++++ Texto para leitura ++++

O VENDEDOR DE TRECOS
Hoje apareceu um cara na minha repartição vendendo uns trecos. Especificamente, ele vendia um aparelho digital para medir pressão arterial e um massageador em forma de golfinho. Apesar de possuir um design de mau gosto, forma de golfinho, o massageador era muito bom, potente, sua massagem era mesmo relaxante. Mas o preço um tanto alto: 3 vezes de R$ 65,00. Achei caro. E achei mais estranho ainda o negociante me falar o preço já parcelado, por que não falou o valor à vista primeiro?
Gostei do aparelho, mas pensei: será que preciso disso? Desembolsar quase R$ 200,00 numa quinquilharia com formato de golfinho que logo ficaria abandonada em casa? Vivo brigando com minha filha pela sua ânsia por acumular coisas, comprar coisas, a maioria delas, com pouquíssima utilidade, por que eu haveria de comprar o bagulho?

++++ Registros fornecidos ++++

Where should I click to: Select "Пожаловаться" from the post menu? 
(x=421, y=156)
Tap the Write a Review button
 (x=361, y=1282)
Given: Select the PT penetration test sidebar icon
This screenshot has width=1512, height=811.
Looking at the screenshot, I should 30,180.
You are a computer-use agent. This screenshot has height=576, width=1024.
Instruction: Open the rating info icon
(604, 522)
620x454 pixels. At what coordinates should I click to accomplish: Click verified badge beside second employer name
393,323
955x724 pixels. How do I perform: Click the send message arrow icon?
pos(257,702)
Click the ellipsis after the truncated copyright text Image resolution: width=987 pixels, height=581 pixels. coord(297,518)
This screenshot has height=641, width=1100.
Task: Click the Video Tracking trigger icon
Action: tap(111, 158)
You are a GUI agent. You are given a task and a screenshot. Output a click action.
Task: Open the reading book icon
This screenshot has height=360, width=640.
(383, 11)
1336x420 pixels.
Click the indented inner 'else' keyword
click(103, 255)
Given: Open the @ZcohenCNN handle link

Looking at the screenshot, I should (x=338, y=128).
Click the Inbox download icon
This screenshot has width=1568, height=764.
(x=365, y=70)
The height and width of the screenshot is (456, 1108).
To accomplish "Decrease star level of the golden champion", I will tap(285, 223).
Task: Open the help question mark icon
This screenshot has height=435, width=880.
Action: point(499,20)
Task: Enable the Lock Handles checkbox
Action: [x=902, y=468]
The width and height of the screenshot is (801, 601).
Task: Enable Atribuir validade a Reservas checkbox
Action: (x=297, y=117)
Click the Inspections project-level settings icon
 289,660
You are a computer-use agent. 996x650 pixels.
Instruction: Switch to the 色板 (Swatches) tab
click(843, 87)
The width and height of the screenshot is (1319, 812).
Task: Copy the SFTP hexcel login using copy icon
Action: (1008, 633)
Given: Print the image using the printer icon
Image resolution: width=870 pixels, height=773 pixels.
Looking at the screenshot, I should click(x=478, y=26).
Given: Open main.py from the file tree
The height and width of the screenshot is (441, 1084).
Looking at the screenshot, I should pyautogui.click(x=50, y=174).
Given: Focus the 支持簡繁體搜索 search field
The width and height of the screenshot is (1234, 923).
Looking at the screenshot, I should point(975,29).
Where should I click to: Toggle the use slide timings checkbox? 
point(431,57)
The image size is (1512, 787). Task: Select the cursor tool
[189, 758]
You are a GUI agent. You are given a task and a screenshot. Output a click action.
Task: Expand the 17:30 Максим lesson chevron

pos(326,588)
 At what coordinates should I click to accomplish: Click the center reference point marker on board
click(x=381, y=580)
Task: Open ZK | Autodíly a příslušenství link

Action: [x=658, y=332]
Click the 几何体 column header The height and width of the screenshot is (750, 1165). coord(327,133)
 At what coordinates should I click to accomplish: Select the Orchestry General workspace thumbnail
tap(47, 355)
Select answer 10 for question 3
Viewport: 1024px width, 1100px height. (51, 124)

++++

## O que fazer
A) Com base na crônica sobre o vendedor de trecos, responda:
(i) Quais eram os dois aparelhos que o vendedor oferecia?
(ii) De que forma o vendedor informou o preço do massageador?
(iii) Com quem a pessoa que narra vive brigando, e por qual motivo?
B) Troque "golfinho" por "tartaruga" no trecho da crônica sobre o vendedor de trecos que vai de "O VENDEDOR DE" até "à vista primeiro?", e transcreva todo esse trecho com a alteração.
C) Retome a crônica sobre o vendedor de trecos e dê continuidade ao texto a partir do ponto em que ele termina.

## Resultados por tarefa
A)
(i) Um aparelho digital para medir pressão arterial e um massageador em forma de golfinho.
(ii) Já parcelado, em 3 vezes de R$ 65,00.
(iii) Com a filha, pela ânsia dela por acumular e comprar coisas, em sua maioria de pouquíssima utilidade.

B)
O VENDEDOR DE TRECOS
Hoje apareceu um cara na minha repartição vendendo uns trecos. Especificamente, ele vendia um aparelho digital para medir pressão arterial e um massageador em forma de tartaruga. Apesar de possuir um design de mau gosto, forma de tartaruga, o massageador era muito bom, potente, sua massagem era mesmo relaxante. Mas o preço um tanto alto: 3 vezes de R$ 65,00. Achei caro. E achei mais estranho ainda o negociante me falar o preço já parcelado, por que não falou o valor à vista primeiro?

C)
Disse logo que não queria gastar. Talvez de uma maneira um pouco ríspida, mas sincera. Senti-me um tanto arrogante com o cara, um pouco culpado, mas não fiz como os outros que não queriam comprar nada e ficavam inventando subterfúgios para não comprar. De mais a mais é melhor morrer de infarto do miocárdio do que de susto, de bala ou de vício.
(Saravá Caetano)
Talvez a morte por infarto seja a mais tranqüila das mortes, a menos dramática, a menos sofrida, às vezes dorme-se e não se acorda mais. Não é assim que todos gostaríamos de morrer?
A mulherada da repartição logo correu estendendo os braços para o rapaz medir a pressão, fizeram fila. Acho que o cara ficou contente, o pouco tempo em que ficou ali conseguiu vender dois aparelhos de pressão. Fiquei pensando, qual seria a utilidade de ter um aparelho de medir pressão arterial em casa? 14 x 8, 15 x 7, 18 x 9, o que significam tais números? O que posso fazer quando constato que minha pressão está elevada ou baixa? Talvez, para a maioria das pessoas, ver aqueles números na tela de cristal líquido já significa um alívio. Não importa se sabem ou não o que vão fazer a respeito de tais dados.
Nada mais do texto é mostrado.